Boost logo

Boost :

From: Ion Gaztañaga (igaztanaga_at_[hidden])
Date: 2006-12-09 19:33:12


me22 wrote:
> On 12/9/06, Mathias Gaunard <mathias.gaunard_at_[hidden]> wrote:
>> I think you should try to model the STL.
>> Indeed, containers such as std::list provide a constant time size
>> function. ilist should do the same.
>>
> I'm fairly certain that this does not need to be the case.
>
> There was a thread a while back about going though the sources to look
> for uses of list::size exactly because it could be O(n) to ensure that
> there was always an O(1) empty-using function as an alternative to
> size.

I think that Howard Hinnant has a very good paper about this, titled "On
std::list::size":

http://home.twcny.rr.com/hinnant/cpp_extensions/On_list_size.html

He suggests adding a new splice overload taking the number of elements
between two iterators to obtain a O(1) size with lists with O(1) size.
I've added that overload both to the intrusive singly and doubly linked
lists.

Historically, SGI STL had a O(N) size std::list. In Interprocess, since
I took SGI implementation as my base implementation I had O(N) list. The
last version has O(1) size. I think that most users expect list::size()
to be O(1) because they think that otherwise, the operation wouldn't be
there, just like std::list has no operator[](). All other containers
have O(1) size, so is reasonable to expect O(1) size in list.

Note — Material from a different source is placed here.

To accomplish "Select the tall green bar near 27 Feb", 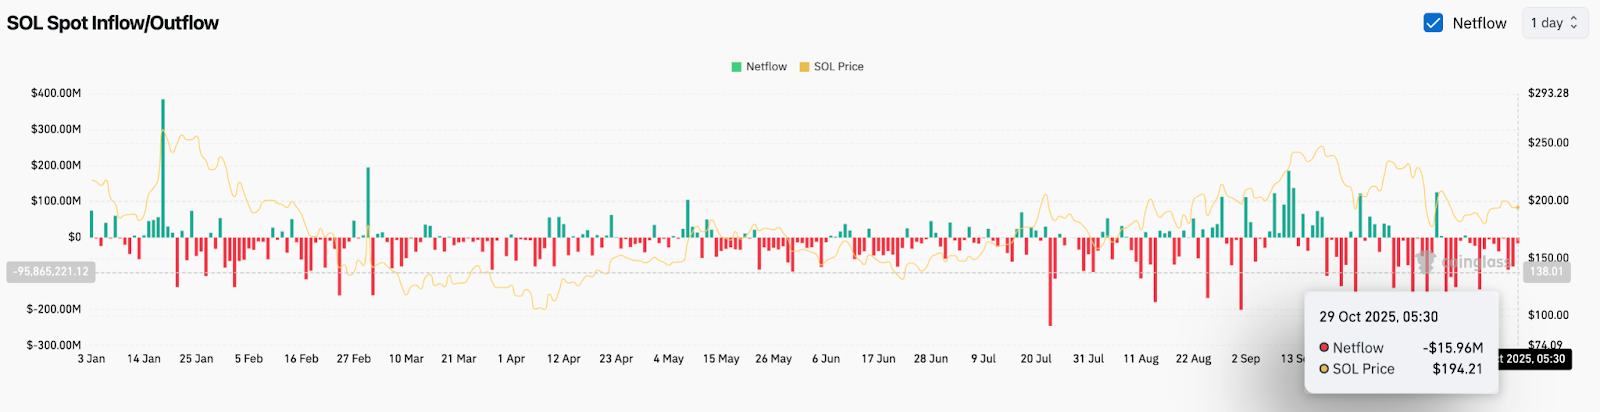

However, with intrusive containers I think that both possibilities
should be provided. In most cases, if the user uses an intrusive list to
store his objects, he might expect the same behavior than std::list and
Windows users (surely using Dinkumware STL) will expect O(1) size. On
the other hand, if people use list::splice as a basic operation, they
want to obtain O(1) splice. There are more examples of more efficient
operations with O(N) size: for an intrusive list "erase(iterator,
iterator)" O(1) if we have O(N) size.

There is another reason to have a O(N) size() intrusive list: space
overhead. If a boost user wants to implement a TR1 unordered_map, a
typical implementation is to have bucket array and each bucket is a
singly (maybe doubly) linked list of values. The library author does not
need islist::size() for nothing, but an empty circular singly linked
list can be implemented with just a pointer pointing to itself. Since
the hashmap's load factor is normally 1.0, this means that for every
inserted object, there is a bucket. Adding the size member duplicates
the size of the bucket, and this space overhead is noticeable. If the
programmer has an option to have a O(N) size, he reduces the size of a
bucket to just one pointer. If we have a "unordered_set<int>" with a
load factor = 1.0, and a space-friendly allocator (a node allocator),
there is a ~25% size overhead if we use a O(1) size intrusive singly
linked list: every node has 2 words (1 word for every stored int, 1 word
for the pointer used to implement the linked list) and every the bucket
has two words (one for the pointer to implement the linked list and
another word to store the size of the linked list).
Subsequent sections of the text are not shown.